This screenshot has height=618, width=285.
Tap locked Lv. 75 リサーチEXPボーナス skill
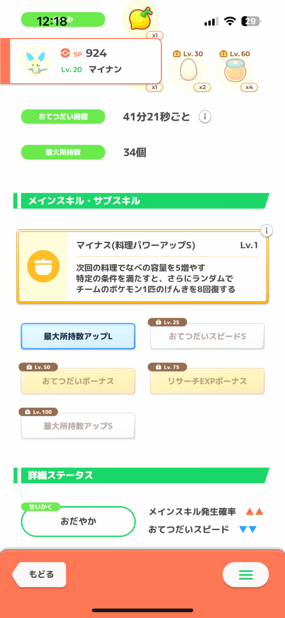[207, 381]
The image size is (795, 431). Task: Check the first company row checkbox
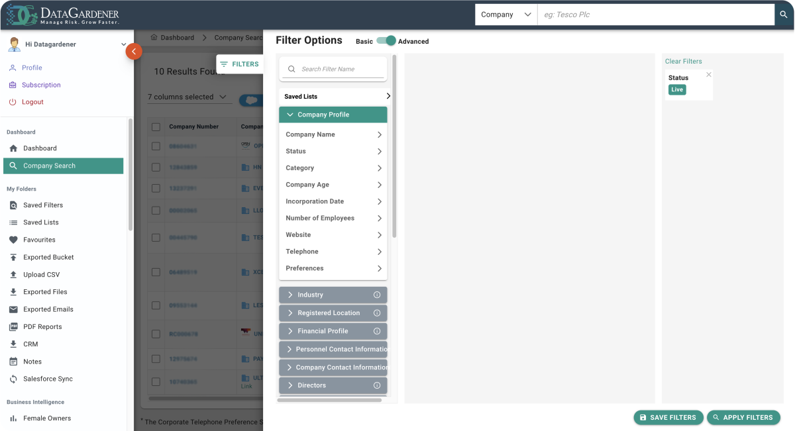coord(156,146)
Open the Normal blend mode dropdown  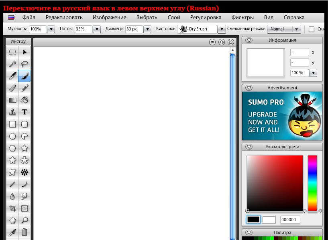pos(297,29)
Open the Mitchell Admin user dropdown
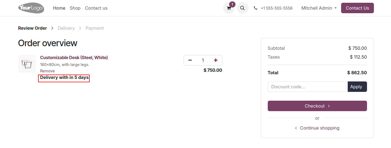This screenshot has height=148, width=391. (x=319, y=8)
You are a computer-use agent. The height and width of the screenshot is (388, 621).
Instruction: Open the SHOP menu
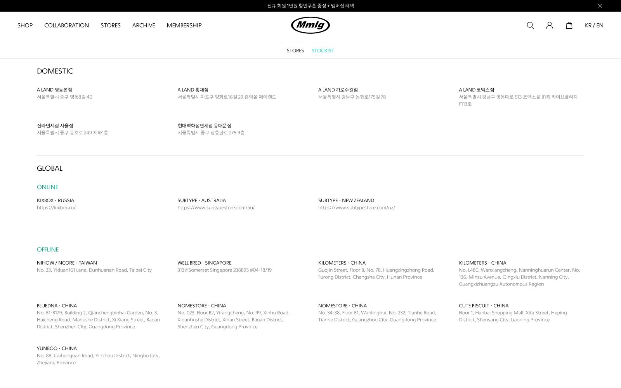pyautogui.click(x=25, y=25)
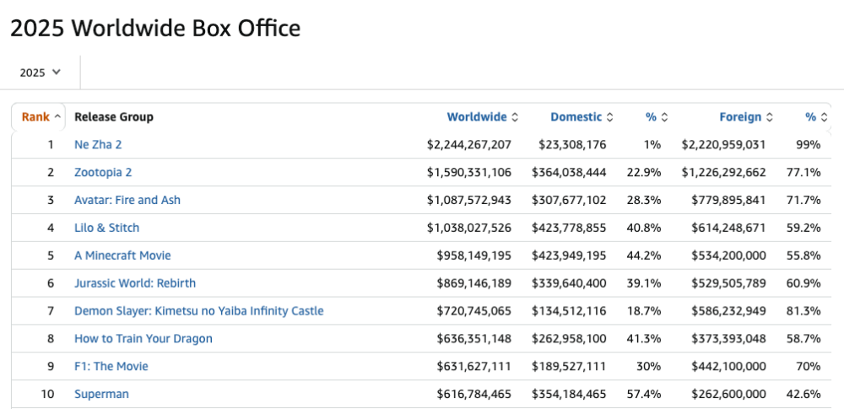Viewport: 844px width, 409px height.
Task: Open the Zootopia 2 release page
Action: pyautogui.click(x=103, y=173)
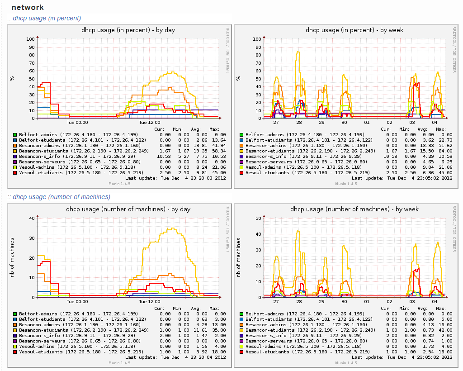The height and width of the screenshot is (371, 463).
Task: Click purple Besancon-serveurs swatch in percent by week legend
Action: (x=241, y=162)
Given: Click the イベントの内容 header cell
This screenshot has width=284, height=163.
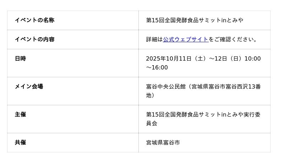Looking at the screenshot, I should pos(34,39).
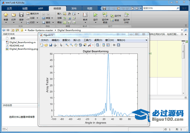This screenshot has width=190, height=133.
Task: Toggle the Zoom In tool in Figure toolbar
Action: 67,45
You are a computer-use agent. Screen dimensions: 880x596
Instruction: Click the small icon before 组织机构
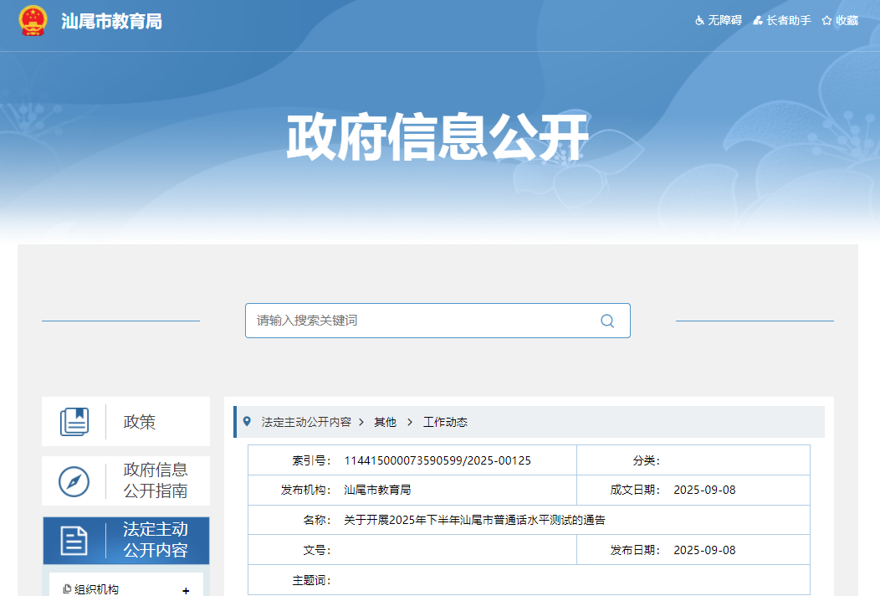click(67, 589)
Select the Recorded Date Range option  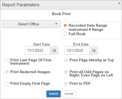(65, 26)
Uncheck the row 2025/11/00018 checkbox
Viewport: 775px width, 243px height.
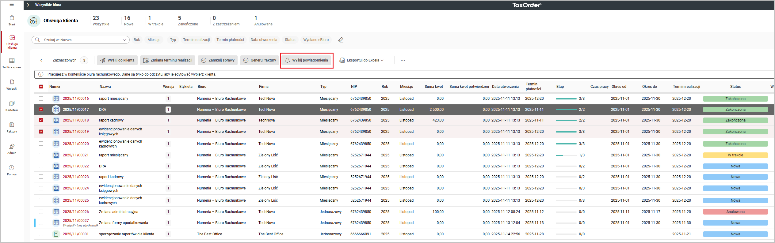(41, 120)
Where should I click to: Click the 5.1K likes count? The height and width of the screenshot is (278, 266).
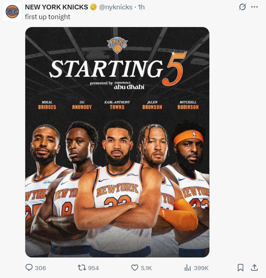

********************

- **Exercise brief**:
Can you give the lines of the items, starting with the line that contains "Given: Click the イベントの内容 header cell" and going on through the line that contains "Action: 67,45", as a JSON list of strings with one string per line and blank lines left out? Leave the pictures out of the answer.

- **Reply to the task**:
[
  "Given: Click the イベントの内容 header cell",
  "This screenshot has width=284, height=163.",
  "Looking at the screenshot, I should pos(34,39).",
  "This screenshot has width=190, height=133.",
  "Task: Toggle the Zoom In tool in Figure toolbar",
  "Action: 67,45"
]